Finalmente, uma última razão por detrás do aumento do números de divórcios: as leis,
que em todos os países, permitiram às pessoas fazer coincidir a mudança no plano dos
valores com uma transformação "no campo das ideias". Isto é, tornou possível que a
“incompatibilidade de feitios” ou um “persistente não-entendimento do casal” fossem
razões legais suficientes para um divórcio. As pessoas tornaram-se mais exigentes e as
leis acompanharam-nas no seus desejos e nas suas razões.

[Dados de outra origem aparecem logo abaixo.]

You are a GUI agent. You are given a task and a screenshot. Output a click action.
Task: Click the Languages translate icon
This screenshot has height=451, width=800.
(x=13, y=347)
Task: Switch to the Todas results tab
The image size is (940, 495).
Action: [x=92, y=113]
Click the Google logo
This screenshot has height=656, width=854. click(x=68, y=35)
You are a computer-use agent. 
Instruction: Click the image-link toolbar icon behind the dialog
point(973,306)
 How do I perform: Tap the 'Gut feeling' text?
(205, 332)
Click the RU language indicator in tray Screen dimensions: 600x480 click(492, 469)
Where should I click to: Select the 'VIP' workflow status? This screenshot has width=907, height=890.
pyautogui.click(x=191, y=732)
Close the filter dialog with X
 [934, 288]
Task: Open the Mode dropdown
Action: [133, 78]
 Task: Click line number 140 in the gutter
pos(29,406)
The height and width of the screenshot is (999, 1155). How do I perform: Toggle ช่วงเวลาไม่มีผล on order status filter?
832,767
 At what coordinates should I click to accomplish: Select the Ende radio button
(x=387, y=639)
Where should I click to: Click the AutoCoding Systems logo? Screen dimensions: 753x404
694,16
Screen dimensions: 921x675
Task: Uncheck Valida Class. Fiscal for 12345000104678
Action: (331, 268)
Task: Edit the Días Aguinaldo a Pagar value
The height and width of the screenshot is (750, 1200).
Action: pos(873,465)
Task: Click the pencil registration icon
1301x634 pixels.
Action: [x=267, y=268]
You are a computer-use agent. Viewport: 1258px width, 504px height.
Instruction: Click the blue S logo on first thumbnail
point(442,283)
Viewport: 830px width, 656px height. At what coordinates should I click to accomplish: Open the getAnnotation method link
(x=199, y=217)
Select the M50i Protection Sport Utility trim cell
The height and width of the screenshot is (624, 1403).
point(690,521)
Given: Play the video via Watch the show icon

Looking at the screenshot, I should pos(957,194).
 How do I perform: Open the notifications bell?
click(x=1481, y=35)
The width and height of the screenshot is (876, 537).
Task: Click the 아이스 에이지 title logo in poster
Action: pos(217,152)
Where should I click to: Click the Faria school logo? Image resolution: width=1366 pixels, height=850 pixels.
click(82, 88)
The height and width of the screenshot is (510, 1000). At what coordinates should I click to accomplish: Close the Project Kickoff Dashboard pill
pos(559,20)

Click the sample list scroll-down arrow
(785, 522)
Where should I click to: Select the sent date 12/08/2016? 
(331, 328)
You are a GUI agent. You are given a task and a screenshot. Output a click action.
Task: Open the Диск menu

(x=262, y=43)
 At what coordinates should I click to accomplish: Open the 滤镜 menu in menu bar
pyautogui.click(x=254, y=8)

Divórcios de passagem. Seja qual for a idade em que as pessoas se divorciam, não
desistem, verdadeiramente, de volta a acreditar que o casamento é possível. Porque, de
uma maneira geral, as pessoas quando casam,”fazem-no sempre com uma perspectiva
de grande positividade”, revela a socióloga. “É como se fosse uma aventura, porque
apesar de se saber que é difícil, oferece muita compensação”, acrescenta. Mas apesar
deste panorama optimista e dos numeros que evidenciam o aumento constante do
recasamento, há sempre condicionalismos que podem fazer pensar duas vezes e
dificultá-lo de uma certa forma.Os dados revelam que, por exemplo, nos meios amis
populares é mais difícil encontrar parceiros solteiros. Por outro lado, ter filhos diminui a
posibilidade de casar outra vez. Essa facto deve ser ponderado, “há outros critérios de
escolha, e as mulheres têm de pensar se o seu novo parceiro se vai dar bem com os seus
filhos”, refere Anália Torres. Muitas vezes demoram até tomar uma decisão definitiva e
não raro optam por recusar a conjugalidade, preferindo os dois elementos casal ficarem
a viver cada um em sua casa. Seja como for, de uma maneira geral, as estatístiscas
mostram que as pessoas não ficam, em média, muito tempo sozinhas após um divórcio,
em particular os homens: “a situação de divórcio tende a ser transitória”, diz a
socióloga. A maioria das pessoas divorciadas voltam a casar.
Mas apesar de o recasamento aumentar, o número de mulheres divorciadas é maior do
que o dos homens: “nascem mais rapazes do que raparigas, mas estes depois morrem
mais entre os 22, 23, e 24 anos. Por causas de risco, por questões de género, de
socialização”. Além disto, há o chamado “efeito de género”. Significa que é mal visto
socialmente uma mulher casar com um homem mais novo, ao contrário do que acontece
com os homens. Para estes, o leque de escolha é maior.